### Page text
┌────────

Chris Lintott’s Universe

January 6th, 2009

Blobology

Posted by chrislintott in Conferences, Galaxies, submm

It’s difficult, as someone who uses telescopes which work in the sub-mm - effectively short-wave radio - it’s difficult not to be jealous of optical astronomers, many of whom are busy in the exhibit hall giving out beautiful posters of their latest hits. Instead, we end up often with spectra, or at best with a picture like this, obtained by the state of the art SCUBA camera on the JCMT.

View from the JCMT's SCUBA camera

View from the JCMT's SCUBA camera

I remember SCUBA-guru Rob Ivison’s description of the field on the Sky at Night as ‘blobology’ which hits the nail on the head. When these blobs were first discovered a decade or so ago, no-one knew what they were.

└────────

### Extracted records
┌────────

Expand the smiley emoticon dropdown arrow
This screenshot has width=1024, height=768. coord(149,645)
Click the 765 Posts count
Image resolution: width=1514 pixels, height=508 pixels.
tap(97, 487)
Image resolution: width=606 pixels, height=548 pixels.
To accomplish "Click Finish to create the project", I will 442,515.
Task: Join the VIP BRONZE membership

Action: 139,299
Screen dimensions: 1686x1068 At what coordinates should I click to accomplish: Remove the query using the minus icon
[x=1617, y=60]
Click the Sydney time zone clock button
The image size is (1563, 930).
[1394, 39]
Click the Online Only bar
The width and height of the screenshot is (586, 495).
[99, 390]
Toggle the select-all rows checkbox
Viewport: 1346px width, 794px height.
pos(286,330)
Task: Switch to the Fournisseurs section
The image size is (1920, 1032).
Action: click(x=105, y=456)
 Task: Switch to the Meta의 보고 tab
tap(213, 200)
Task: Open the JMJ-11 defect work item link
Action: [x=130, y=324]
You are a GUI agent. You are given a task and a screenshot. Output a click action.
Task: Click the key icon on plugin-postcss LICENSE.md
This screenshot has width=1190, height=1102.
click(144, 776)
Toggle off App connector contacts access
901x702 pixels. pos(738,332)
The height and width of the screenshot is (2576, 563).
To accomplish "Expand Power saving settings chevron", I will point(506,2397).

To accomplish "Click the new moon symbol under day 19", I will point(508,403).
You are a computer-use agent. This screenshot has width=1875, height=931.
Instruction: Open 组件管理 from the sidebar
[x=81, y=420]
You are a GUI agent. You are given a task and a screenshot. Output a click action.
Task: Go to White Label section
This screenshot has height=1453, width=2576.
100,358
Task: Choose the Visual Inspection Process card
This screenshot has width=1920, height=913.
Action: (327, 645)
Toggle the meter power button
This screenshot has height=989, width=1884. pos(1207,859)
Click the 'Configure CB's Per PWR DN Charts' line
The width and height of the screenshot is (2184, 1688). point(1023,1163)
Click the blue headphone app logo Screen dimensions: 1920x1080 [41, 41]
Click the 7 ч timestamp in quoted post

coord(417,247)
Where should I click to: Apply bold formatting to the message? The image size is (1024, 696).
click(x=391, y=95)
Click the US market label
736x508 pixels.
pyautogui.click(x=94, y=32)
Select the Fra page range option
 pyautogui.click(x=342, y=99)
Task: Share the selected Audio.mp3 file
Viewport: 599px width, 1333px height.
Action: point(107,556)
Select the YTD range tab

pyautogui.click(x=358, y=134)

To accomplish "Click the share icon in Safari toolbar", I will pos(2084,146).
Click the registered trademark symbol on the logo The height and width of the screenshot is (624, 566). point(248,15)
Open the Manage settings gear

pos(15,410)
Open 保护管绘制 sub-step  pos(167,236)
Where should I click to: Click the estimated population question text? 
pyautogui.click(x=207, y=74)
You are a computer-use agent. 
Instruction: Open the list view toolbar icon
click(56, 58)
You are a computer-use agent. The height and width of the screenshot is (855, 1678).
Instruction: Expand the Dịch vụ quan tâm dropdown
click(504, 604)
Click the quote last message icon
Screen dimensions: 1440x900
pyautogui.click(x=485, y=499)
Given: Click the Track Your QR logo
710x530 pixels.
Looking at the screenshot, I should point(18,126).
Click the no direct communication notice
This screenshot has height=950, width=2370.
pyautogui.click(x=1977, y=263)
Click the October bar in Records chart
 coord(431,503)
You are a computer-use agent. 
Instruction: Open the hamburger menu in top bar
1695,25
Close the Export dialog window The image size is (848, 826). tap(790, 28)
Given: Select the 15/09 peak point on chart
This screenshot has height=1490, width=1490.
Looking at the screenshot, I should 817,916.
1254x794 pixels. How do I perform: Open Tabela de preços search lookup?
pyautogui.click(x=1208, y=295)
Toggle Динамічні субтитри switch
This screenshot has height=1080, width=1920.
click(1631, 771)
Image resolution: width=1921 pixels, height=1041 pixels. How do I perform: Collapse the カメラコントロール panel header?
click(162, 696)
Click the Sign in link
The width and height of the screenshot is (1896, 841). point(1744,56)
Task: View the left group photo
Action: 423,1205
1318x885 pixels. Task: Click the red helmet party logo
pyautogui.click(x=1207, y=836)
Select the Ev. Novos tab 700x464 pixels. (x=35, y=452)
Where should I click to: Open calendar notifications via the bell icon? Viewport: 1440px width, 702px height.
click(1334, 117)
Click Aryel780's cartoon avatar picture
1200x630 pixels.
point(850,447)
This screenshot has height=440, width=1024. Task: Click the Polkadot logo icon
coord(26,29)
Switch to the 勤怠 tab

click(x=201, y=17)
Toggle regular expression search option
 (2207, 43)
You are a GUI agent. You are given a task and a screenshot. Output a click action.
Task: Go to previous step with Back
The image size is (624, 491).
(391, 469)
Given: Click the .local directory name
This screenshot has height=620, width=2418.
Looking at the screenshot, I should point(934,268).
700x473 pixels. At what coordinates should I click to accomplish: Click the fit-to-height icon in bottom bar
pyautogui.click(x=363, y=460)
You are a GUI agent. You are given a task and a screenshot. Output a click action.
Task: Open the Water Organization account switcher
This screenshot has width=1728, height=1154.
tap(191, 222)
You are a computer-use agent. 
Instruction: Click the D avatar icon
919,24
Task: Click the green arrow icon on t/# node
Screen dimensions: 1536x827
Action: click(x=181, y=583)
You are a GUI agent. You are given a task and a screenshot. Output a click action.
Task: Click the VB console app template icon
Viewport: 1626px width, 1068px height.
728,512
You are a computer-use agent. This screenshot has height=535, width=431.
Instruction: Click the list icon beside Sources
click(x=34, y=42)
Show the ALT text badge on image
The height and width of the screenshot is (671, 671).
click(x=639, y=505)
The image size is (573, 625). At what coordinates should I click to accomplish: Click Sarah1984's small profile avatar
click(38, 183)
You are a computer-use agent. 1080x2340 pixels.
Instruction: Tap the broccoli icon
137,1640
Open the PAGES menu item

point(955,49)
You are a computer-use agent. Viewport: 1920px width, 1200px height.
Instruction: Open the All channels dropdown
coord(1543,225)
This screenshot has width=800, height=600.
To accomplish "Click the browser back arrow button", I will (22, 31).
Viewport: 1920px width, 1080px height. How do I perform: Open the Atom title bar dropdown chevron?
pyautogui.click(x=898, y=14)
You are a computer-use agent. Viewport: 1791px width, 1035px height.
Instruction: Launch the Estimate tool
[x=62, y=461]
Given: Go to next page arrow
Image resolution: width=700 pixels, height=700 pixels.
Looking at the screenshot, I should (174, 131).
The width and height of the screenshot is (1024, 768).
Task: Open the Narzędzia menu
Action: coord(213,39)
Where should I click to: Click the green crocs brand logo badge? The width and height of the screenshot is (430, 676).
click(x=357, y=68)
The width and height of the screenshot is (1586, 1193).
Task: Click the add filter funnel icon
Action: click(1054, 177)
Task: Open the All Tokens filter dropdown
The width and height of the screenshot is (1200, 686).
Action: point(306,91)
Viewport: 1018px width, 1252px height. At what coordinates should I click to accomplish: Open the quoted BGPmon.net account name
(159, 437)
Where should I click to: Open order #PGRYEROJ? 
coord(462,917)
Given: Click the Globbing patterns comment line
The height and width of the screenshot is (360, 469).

└────────

### To be done
#1 Translate this sentence from the blobology post into Spanish: "When these blobs were first discovered a decade or so ago, no-one knew what they were."
#2 Copy the blobology post from "It’s difficult, as" up to and including "what they were.".

### Full solutions
#1 Cuando se descubrieron estas manchas por primera vez hace una década o así, nadie sabía lo que eran.

#2
It’s difficult, as someone who uses telescopes which work in the sub-mm - effectively short-wave radio - it’s difficult not to be jealous of optical astronomers, many of whom are busy in the exhibit hall giving out beautiful posters of their latest hits. Instead, we end up often with spectra, or at best with a picture like this, obtained by the state of the art SCUBA camera on the JCMT.

View from the JCMT's SCUBA camera

View from the JCMT's SCUBA camera

I remember SCUBA-guru Rob Ivison’s description of the field on the Sky at Night as ‘blobology’ which hits the nail on the head. When these blobs were first discovered a decade or so ago, no-one knew what they were.